■ Work instructions ■
From the data below, return the exact lines starting at the line containing "Task: Disable the Пятёрочка rule toggle" and ending at the line containing "Image resolution: width=1080", both included, and nothing else.

■ Data listing ■

· · ·

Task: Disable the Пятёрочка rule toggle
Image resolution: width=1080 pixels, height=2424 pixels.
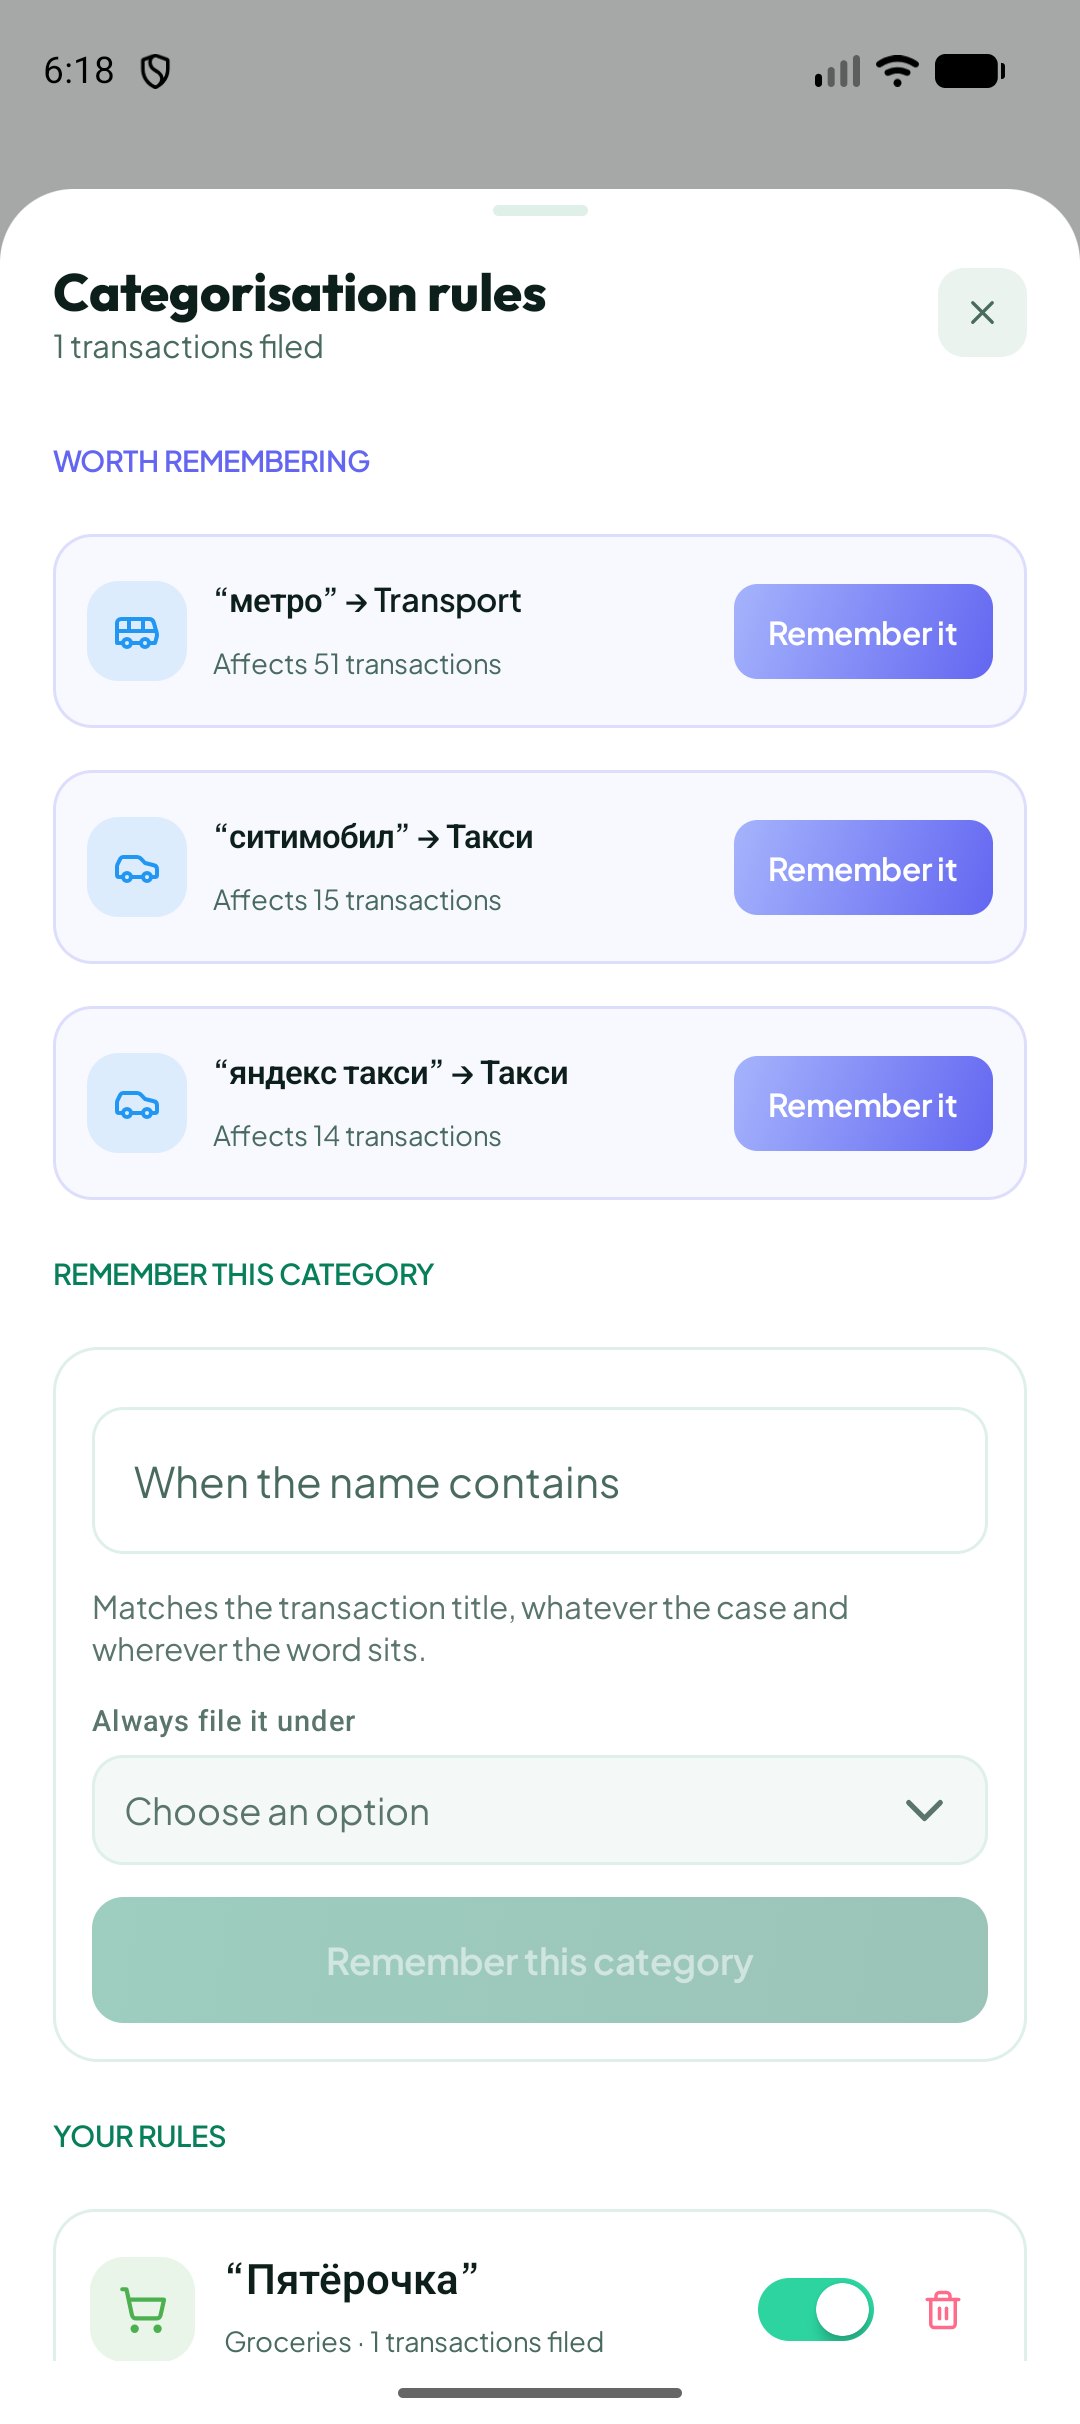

· · ·

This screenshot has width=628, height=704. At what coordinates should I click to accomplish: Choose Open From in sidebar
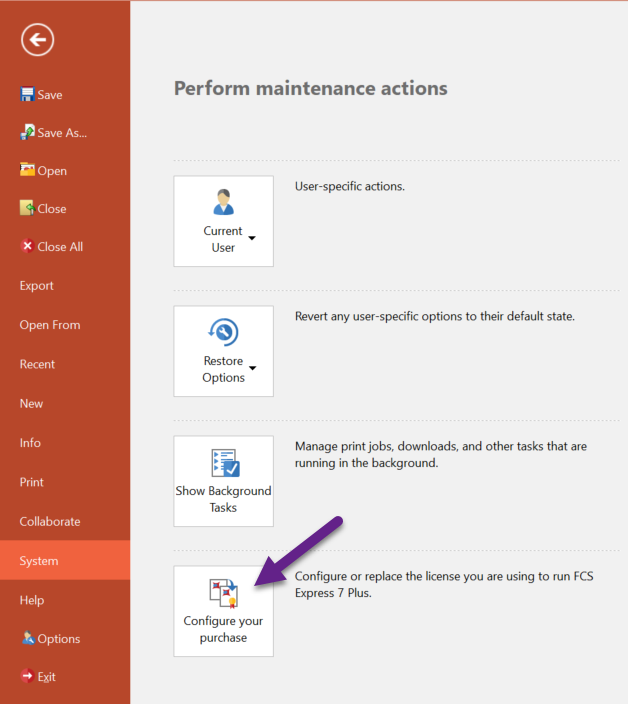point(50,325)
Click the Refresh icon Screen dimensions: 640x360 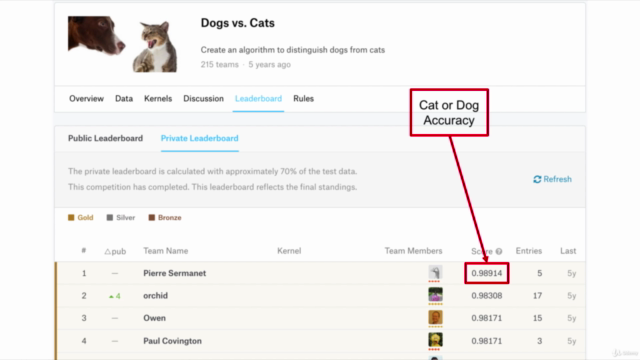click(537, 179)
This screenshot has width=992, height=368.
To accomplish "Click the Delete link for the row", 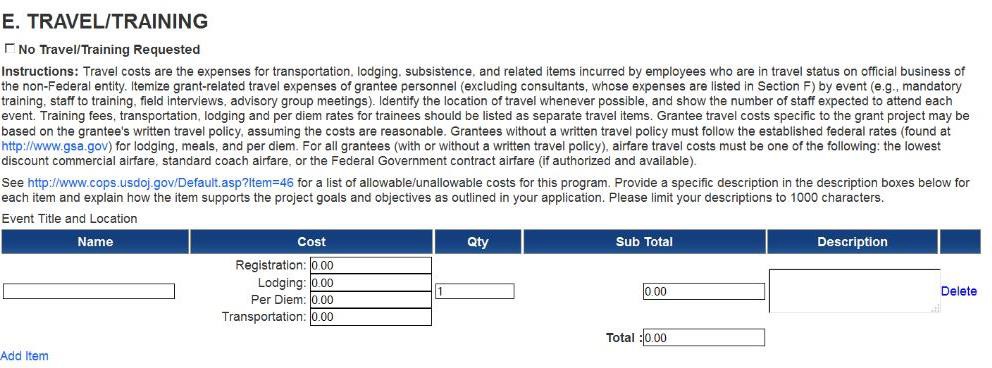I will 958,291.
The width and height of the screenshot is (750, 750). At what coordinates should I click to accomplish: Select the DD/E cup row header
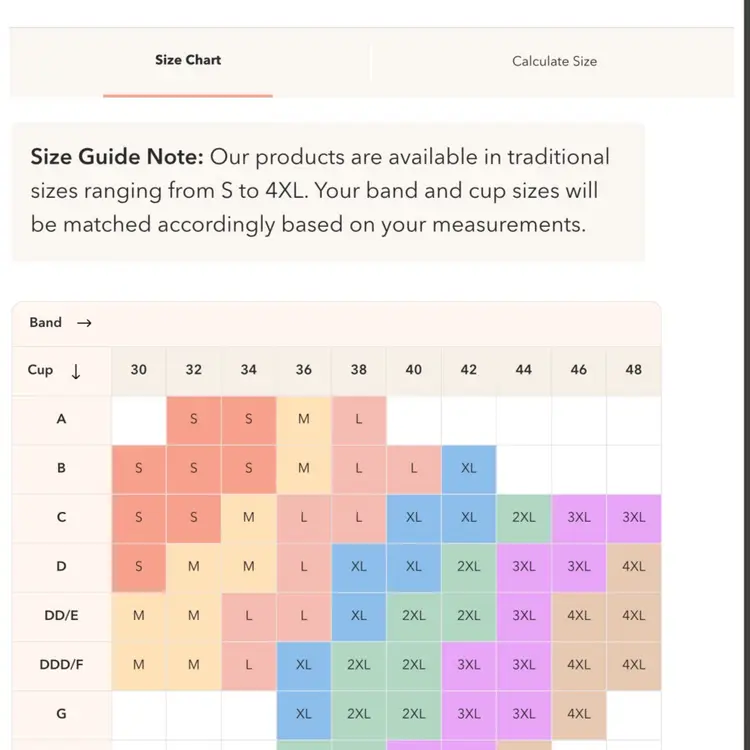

· · ·

■ Completed exercise ■
Task: Disable the Пятёрочка rule toggle
Image resolution: width=1080 pixels, height=2424 pixels.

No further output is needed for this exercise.